◆ **REQUIRED ACTION**:
Exactly reproduce the lines of the listing below from the one containing "You are a computer-use" through the one containing "Given: Click the text". Skip the images.

*** Opening of SUPPLIED RECORDS ***

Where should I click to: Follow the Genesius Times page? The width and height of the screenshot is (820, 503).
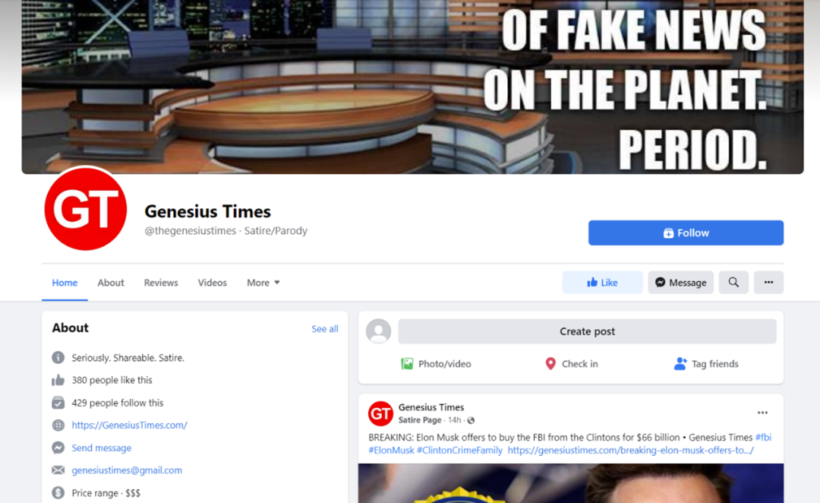point(686,233)
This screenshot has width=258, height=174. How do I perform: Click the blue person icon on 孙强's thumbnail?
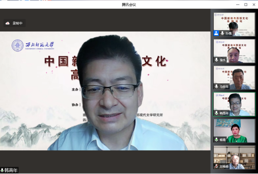pos(216,33)
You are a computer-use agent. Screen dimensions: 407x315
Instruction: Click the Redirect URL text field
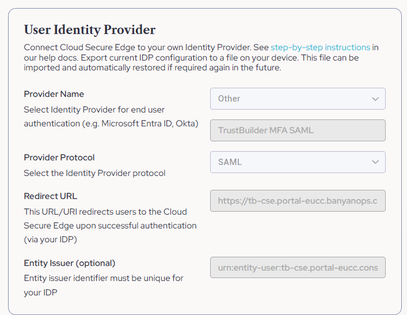pos(298,201)
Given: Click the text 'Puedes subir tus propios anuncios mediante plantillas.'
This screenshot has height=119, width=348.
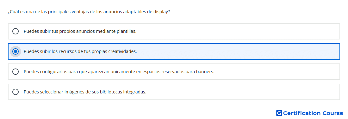Looking at the screenshot, I should [80, 31].
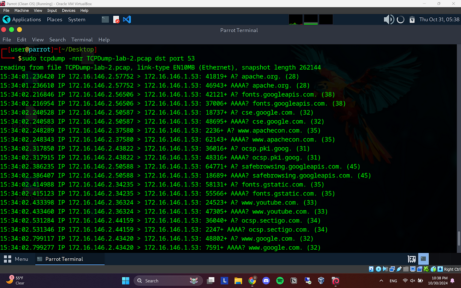The image size is (461, 288).
Task: Click the network icon in VirtualBox status bar
Action: pyautogui.click(x=392, y=269)
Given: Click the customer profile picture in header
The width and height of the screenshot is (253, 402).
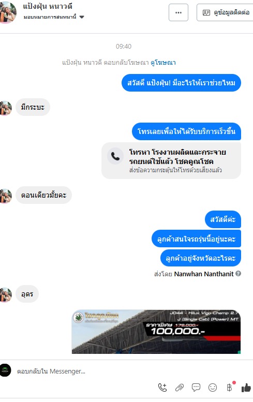Looking at the screenshot, I should click(x=7, y=12).
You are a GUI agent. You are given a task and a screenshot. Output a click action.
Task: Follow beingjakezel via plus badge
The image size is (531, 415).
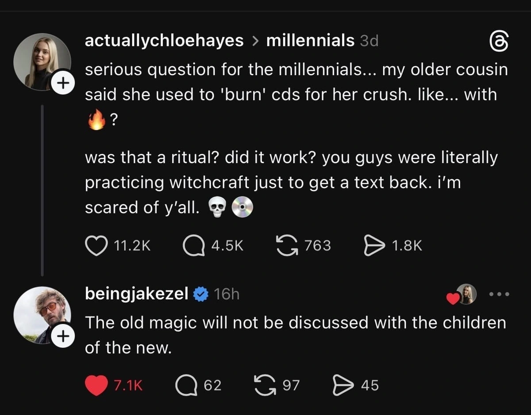62,336
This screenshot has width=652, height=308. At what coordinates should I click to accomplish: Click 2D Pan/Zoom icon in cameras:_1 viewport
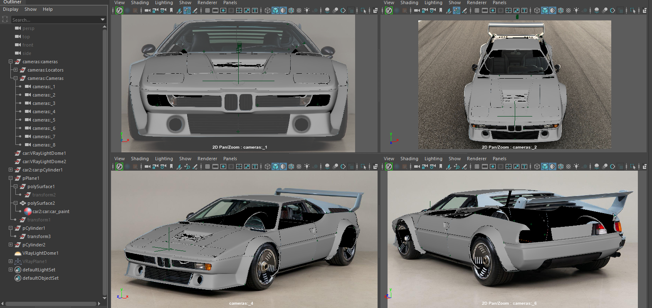coord(187,10)
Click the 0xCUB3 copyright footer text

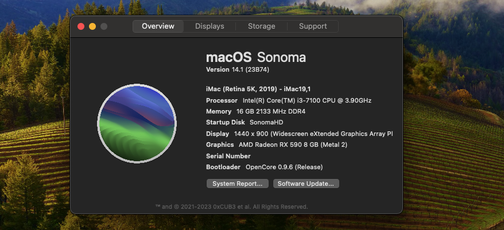[231, 206]
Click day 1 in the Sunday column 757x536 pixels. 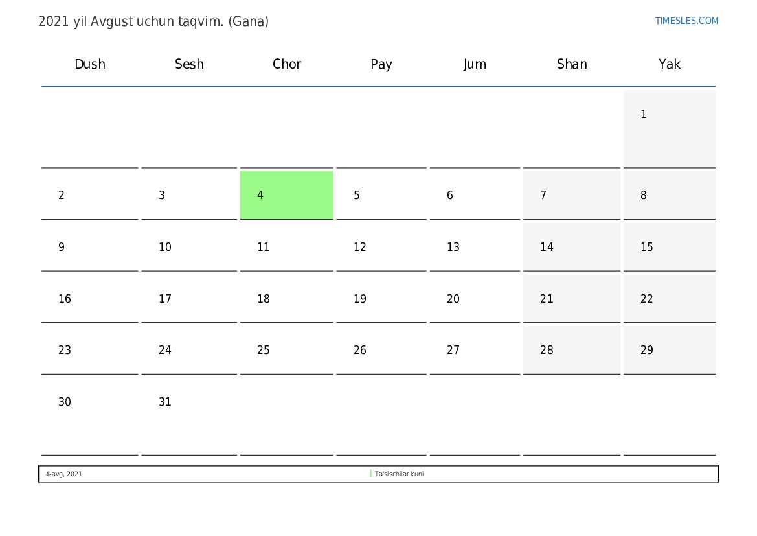[669, 129]
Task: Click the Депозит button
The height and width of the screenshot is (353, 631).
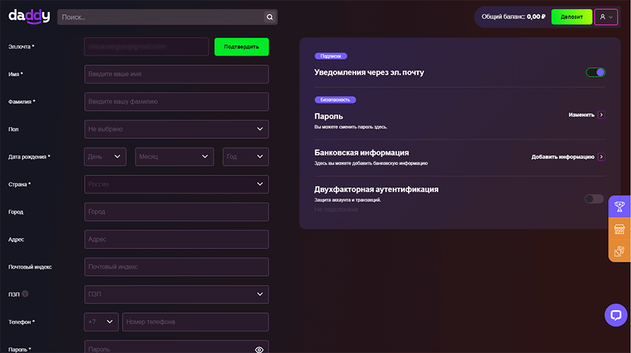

*** Close of SUPPLIED RECORDS ***

◆ **EXERCISE ANSWER**:
You are a computer-use agent. Screen dimensions: 407x315
Instruction: Click the Redirect URL text field
pos(298,201)
Given: Click the text 'Puedes subir tus propios anuncios mediante plantillas.'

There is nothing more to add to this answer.